- League: Eastern Hockey League
- Sport: Ice hockey
- Duration: Regular season September 2021 – March 2022 Postseason March 2022
- Games: 46
- Teams: 18*

Regular season
- Season champions: Boston Junior Rangers

EHL Playoffs
- Finals champions: New Jersey 87's
- Runners-up: Walpole Express

EHL seasons
- ← 2020–212022–23 →

= 2021–22 EHL season =

The 2021–22 EHL season was the 8th season of the Eastern Hockey League. The regular season ran from September 2021 to March 2022 with a planned 46-game schedule for all teams.
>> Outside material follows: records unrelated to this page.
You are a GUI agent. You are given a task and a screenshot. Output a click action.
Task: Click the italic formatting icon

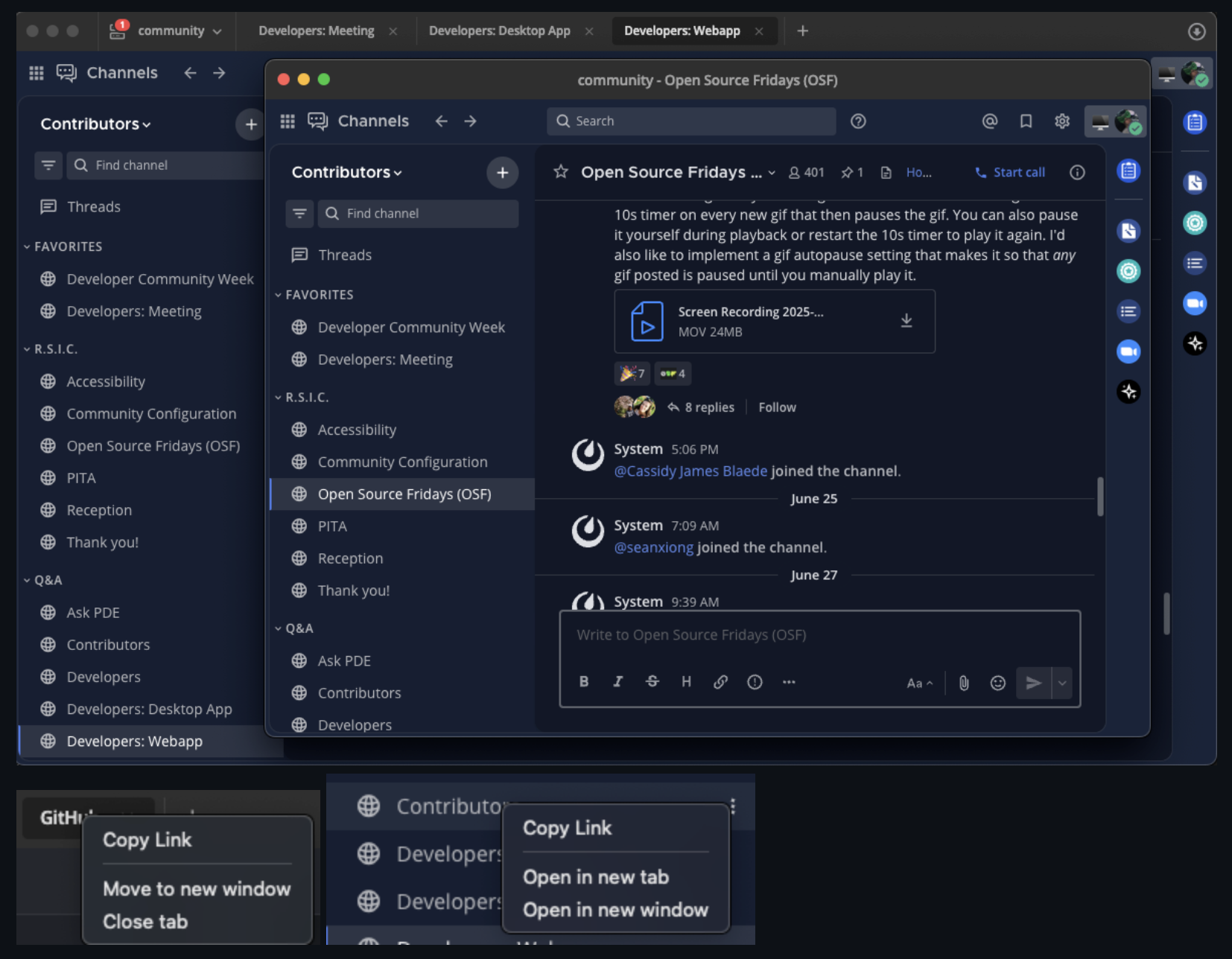click(617, 682)
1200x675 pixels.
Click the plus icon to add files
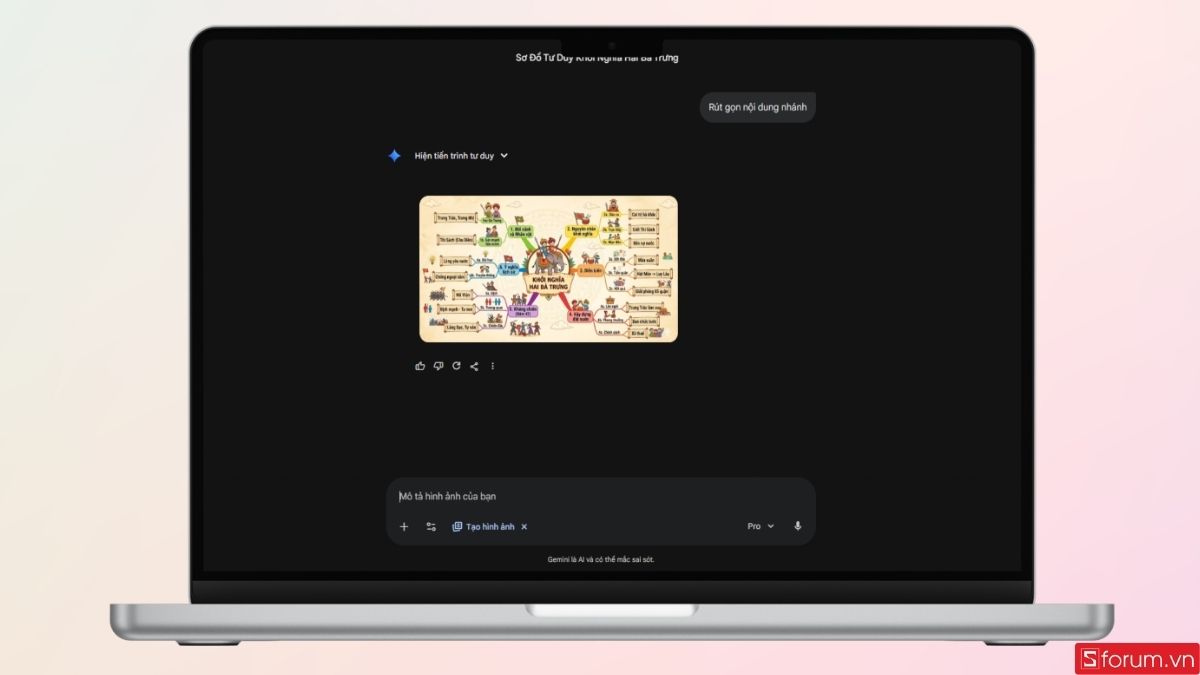point(404,526)
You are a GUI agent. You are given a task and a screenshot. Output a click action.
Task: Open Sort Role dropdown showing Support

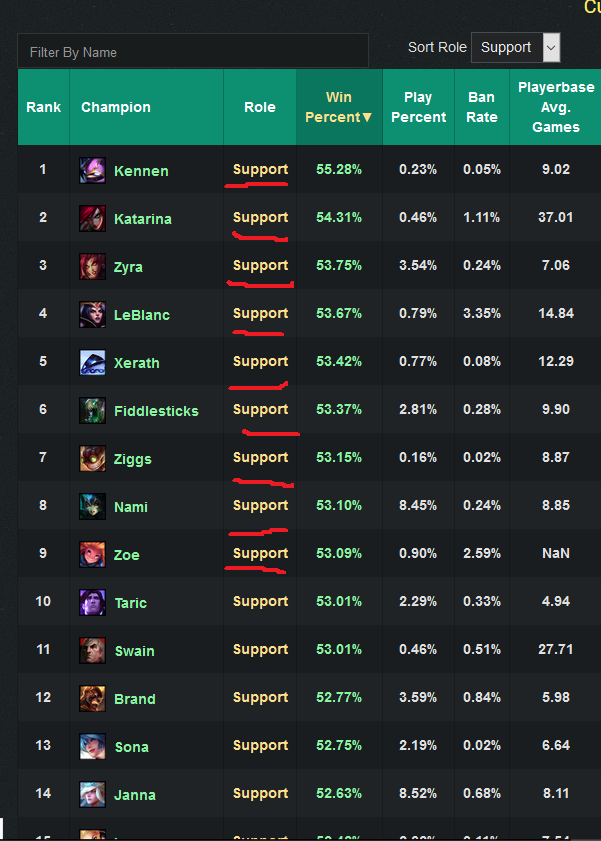pyautogui.click(x=515, y=47)
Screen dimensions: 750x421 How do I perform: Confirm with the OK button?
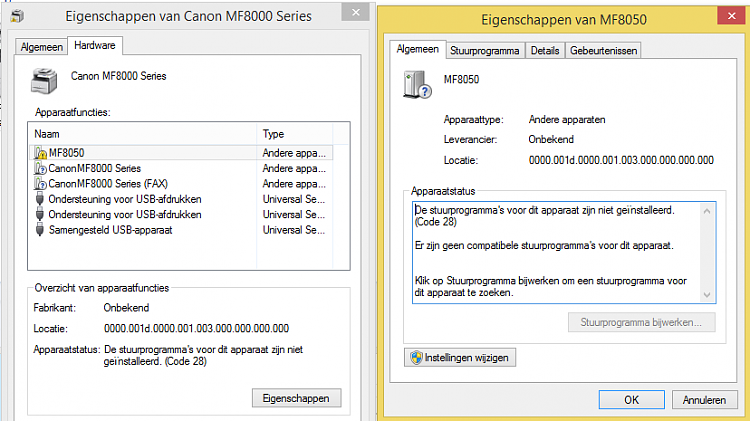tap(631, 399)
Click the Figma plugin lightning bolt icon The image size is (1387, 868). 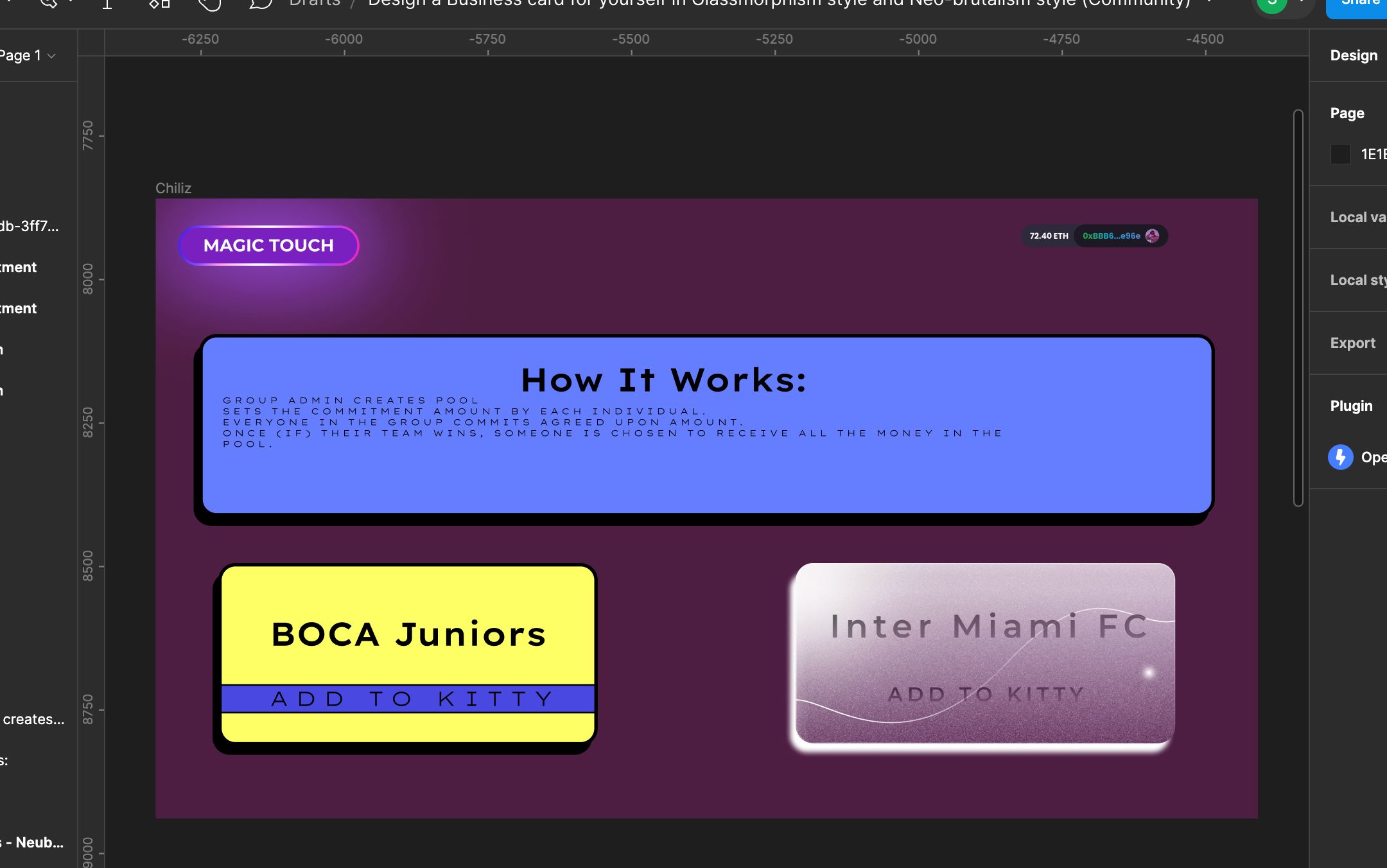[1340, 458]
The Boston Junior Rangers won the regular season championship. The New Jersey 87's defeated the Walpole Express 2 to 0 for the league championship.

== Member changes ==
- After the Keene Eclipse withdrew from the league in early November of the previous season, the EHL allowed the team to return for this year. In the interim, the team rebranded as the Maine Eclipse. Reportedly, just after the beginning of the season, USA Hockey permanently banned one of the Eclipse's coaches due him running an unsanctioned event over the summer. As a result, the team then forfeited two games in late September before being expelled from the league. The few games that Maine had played were wiped from league standings with the remaining schedules readjusted so that all teams played an even number of games.

== Regular season ==

The standings at the end of the regular season were as follows:

Note: x = clinched playoff berth; y = clinched conference title; z = clinched regular season title

=== Standings ===
==== Central Division ====

| Team | GP | W | L | OTL | Pts | GF | GA |
|---|---|---|---|---|---|---|---|
| xy – Worcester Jr. Railers | 46 | 28 | 15 | 3 | 59 | 163 | 139 |
| x – Connecticut Chiefs | 46 | 18 | 23 | 5 | 41 | 140 | 158 |
| x – Connecticut RoughRiders | 46 | 14 | 26 | 6 | 34 | 139 | 240 |
| x – New York Apple Core | 46 | 12 | 30 | 4 | 28 | 148 | 224 |

==== East Division ====

| Team | GP | W | L | OTL | Pts | GF | GA |
|---|---|---|---|---|---|---|---|
| xyz – Boston Junior Rangers | 46 | 34 | 9 | 3 | 71 | 150 | 84 |
| x – Walpole Express | 46 | 27 | 17 | 2 | 56 | 130 | 115 |
| x – East Coast Wizards | 46 | 20 | 23 | 3 | 43 | 115 | 145 |
| x – Valley Jr. Warriors | 46 | 18 | 21 | 7 | 43 | 140 | 158 |
| x – Seahawks Hockey Club | 46 | 15 | 23 | 8 | 38 | 127 | 171 |

==== North Division ====

| Team | GP | W | L | OTL | Pts | GF | GA |
|---|---|---|---|---|---|---|---|
| xy – New Hampshire Avalanche | 46 | 32 | 9 | 5 | 69 | 179 | 97 |
| x – New England Wolves | 46 | 23 | 19 | 4 | 50 | 138 | 168 |
| x – Vermont Lumberjacks | 46 | 21 | 20 | 5 | 47 | 168 | 152 |
| x – Seacoast Spartans | 46 | 19 | 23 | 4 | 42 | 147 | 174 |
| Maine Eclipse | Expelled in late-September |  |  |  |  |  |  |

Note: At the time of Maine's expulsion, they possessed a record of 0–4. However, all games were subsequently erased from league standings.

==== South Division ====

| Team | GP | W | L | OTL | Pts | GF | GA |
|---|---|---|---|---|---|---|---|
| xy – Philadelphia Little Flyers | 46 | 30 | 12 | 4 | 64 | 210 | 137 |
| x – New Jersey 87's | 46 | 30 | 12 | 4 | 64 | 160 | 113 |
| x – Protec Jr. Ducks | 46 | 25 | 16 | 5 | 55 | 147 | 144 |
| x – Team Maryland | 46 | 25 | 19 | 2 | 52 | 157 | 139 |

== EHL playoffs ==
Note: The four division champions advanced directly to the round robin quarterfinal. The four teams that lost in the division finals played in two wild-card qualifiers to determine the final two round robin qualifiers. The final three rounds were held at the Schneider Arena in Providence, Rhode Island.